Pascal, de son côté, ne considère pas que les divertissements suppriment les côtés positifs de l’ennui que sont le sentiment de la gravité des choses et de la fragilité de notre être dans le monde. La légèreté du divertissement n’est pas une faute : elle protège, et c’est tant mieux, contre l’excès d’angoisse. C’est au fond une  forme de lucidité que de rechercher le divertissement. Il faut savoir « être superficiel par profondeur », comme Nietzsche le disait des Grecs. En d’autres termes, pour Pascal, c’est parce que l’ennui a sa place, mais ne doit avoir rien que sa place, que le divertissement a aussi sa place. Même si le seul vrai divertissement positif, c’est-à-dire le seul remède authentique à l’ennui, devrait venir de l’intérieur, et être la recherche constante du chemin qui mène à Dieu.

Dans la grande réhabilitation d’une nature humaine sans Dieu qu’opèrent les philosophes des Lumières, l’ennui comme péril devient le moteur de la recherche du beau, mais aussi bien du terrifiant que du « sublime » (Burke). Face à l’ennui d’un bonheur possible mais qui n’est jamais gai, l’effusion religieuse, ou amoureuse, ou les deux à la fois, apparaît une voie naturelle. Comme les Anciens, les philosophes des Lumières redécouvrent que la vie ne peut qu’osciller entre une léthargie qui n’est pas sérénité, et une inquiétude qui pousse, au mieux, à l’action pour l’action, au pire à l’agitation. « Vous me mandez que vous vous ennuyez, et moi je vous réponds que j’enrage. Voilà les deux pivots de la vie, de l’insipidité ou du vide », écrit Voltaire. « Ou l’on baille ou l’on est ivre », résume de son côté Diderot.  L’équilibre est ainsi difficile « entre la léthargie et la convulsion » (Sénac de Meilhan).

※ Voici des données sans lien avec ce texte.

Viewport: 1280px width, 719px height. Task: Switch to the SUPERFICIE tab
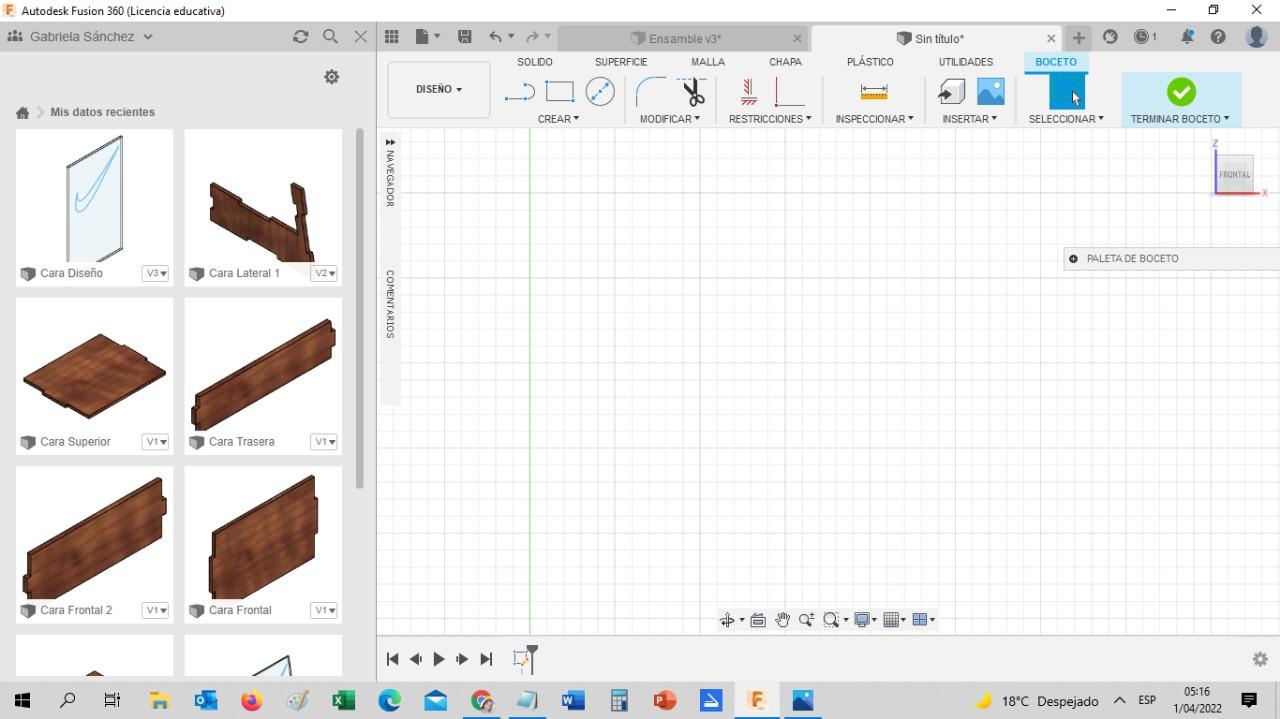[621, 62]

Le romantisme fait une grande place à l’ennui : « ennui d’exister » chez Senancour, désabusement chez Mme de Staël, « analyse perpétuelle » incapacitante chez Benjamin Constant. De son côté, Chateaubriand donne de l’ennui une interprétation particulière en écrivant : « On habite avec un cœur plein un monde vide; et sans avoir joui de rien, on est désabusé de tout ». L’ennui peut ainsi se nourrir du sentiment de n’être pas né pour le monde tel qu’il est : pas né pour le monde de la Révolution française (Adolphe de Custine), pas né non plus pour le monde de la Restauration et de la France post-napoléonienne et post-héroïque (Julien Sorel).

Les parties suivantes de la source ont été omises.